The aim of this review was to list scientific publications related to GM ornamental plants developed by research groups and potentially presenting a commercial interest and to investigate if such unauthorized material would be detectable by laboratories testing for the presence of GM plants if unintentionally released on the marketplace. The goal was not to be exhaustive but to be as representative as possible of the constructs developed for research purpose. With 166 publications considered, it provides an overview of the constructs which could unintentionally reach the market without preliminary approval. The first conclusion of this review concerned the number of transformed ornamental species and the number of publications found per species. If many species have been transformed, two species of strong interest, chrysanthemum, and petunia, represent >40% of the collected data. With no consideration of any health, or environmental risk, of trade or commercial importance, these two species represent higher risks of unintentional use simply by the number of constructs available. The second outcome of the review is the ability of laboratories to detect at least 83.0% of the identified constructs.

This review also outlined the diversity of GM traits of potential commercial interest for the producers and/or consumers studied. Color modification dominates the GM ornamental research, however, since the first transgenic color-modified carnation variety released ~20 years ago, very few GM ornamental varieties have been field tested and have obtained the regulatory approval. Indeed, with the exception of color-modified varieties of carnation and rose, no transgenic varieties of flowers have reached the market so far. The cost and time required to obtain the regulatory approval are the major factors limiting the commercialization of such plants and the profitability of such developments.

Whole-genome sequencing of ornamental plants and the development of new molecular markers allow the identification of new genes of interest and related pathways3. Considering the ease of use of the new genome editing tools64 and especially of the CRISPR/Cas9 system65, more and more transformed material will be available.
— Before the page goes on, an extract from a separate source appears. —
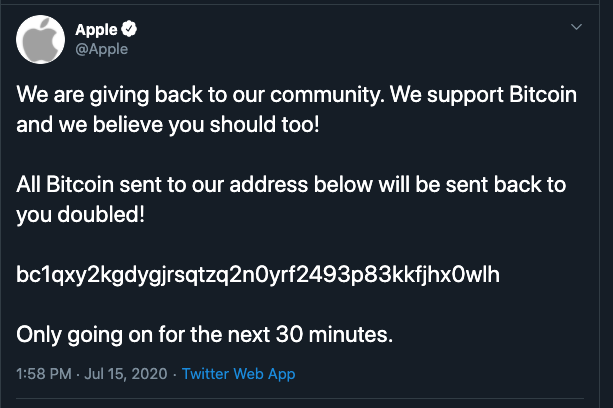Image resolution: width=613 pixels, height=408 pixels.
Task: Visit the @Apple handle
Action: pos(102,48)
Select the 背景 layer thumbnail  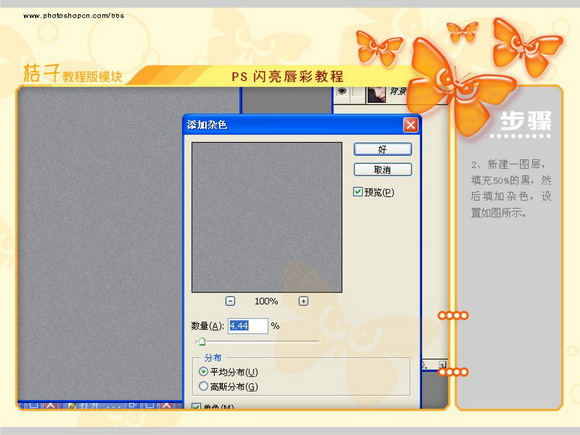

To our knowledge, there are five scientific publications related to successful genome editing of ornamental plants with trait of commercial interest, including ipomoea66,67,68, petunia69, and torenia70. CRISPR/Cas9-mediated mutagenesis of the EPHEMERAL1 locus delayed petal senescence in transformed ipomoea66. Flower color changes was induced using CRISPR/Cas9 technology67,68,70. As an example, ipomoea with pale-yellow petals was produced for the first time by successful knockout of InCCD4, involved in carotenoid degradation, using CRISP/Cas9 system68. Recently, the Court of Justice of the European Union (CJEU judgment of 25 July 2018, C-528/16) clarified that organisms obtained by new breeding techniques (NBT) are GMOs and fall within the scope of the EU GMO legislation. Meanwhile, several countries exporting crops to the EU (e.g., USA and Argentina) decided to not regulate such organisms as GMOs. Soon, it is probable that numerous varieties obtained by NBT will be available on the market outside of the EU, without any notification procedures in most countries. Accidental imports might occur between countries having different regulatory practices and policies regarding NBTs and environmental risk contamination should be considered.

Furthermore, groups will probably reduce the use of constructs including easily detectable promoters and terminators. The detectability of the produced transformed events will probably decrease in the near future; however, these considerations are not specific to ornamental plants.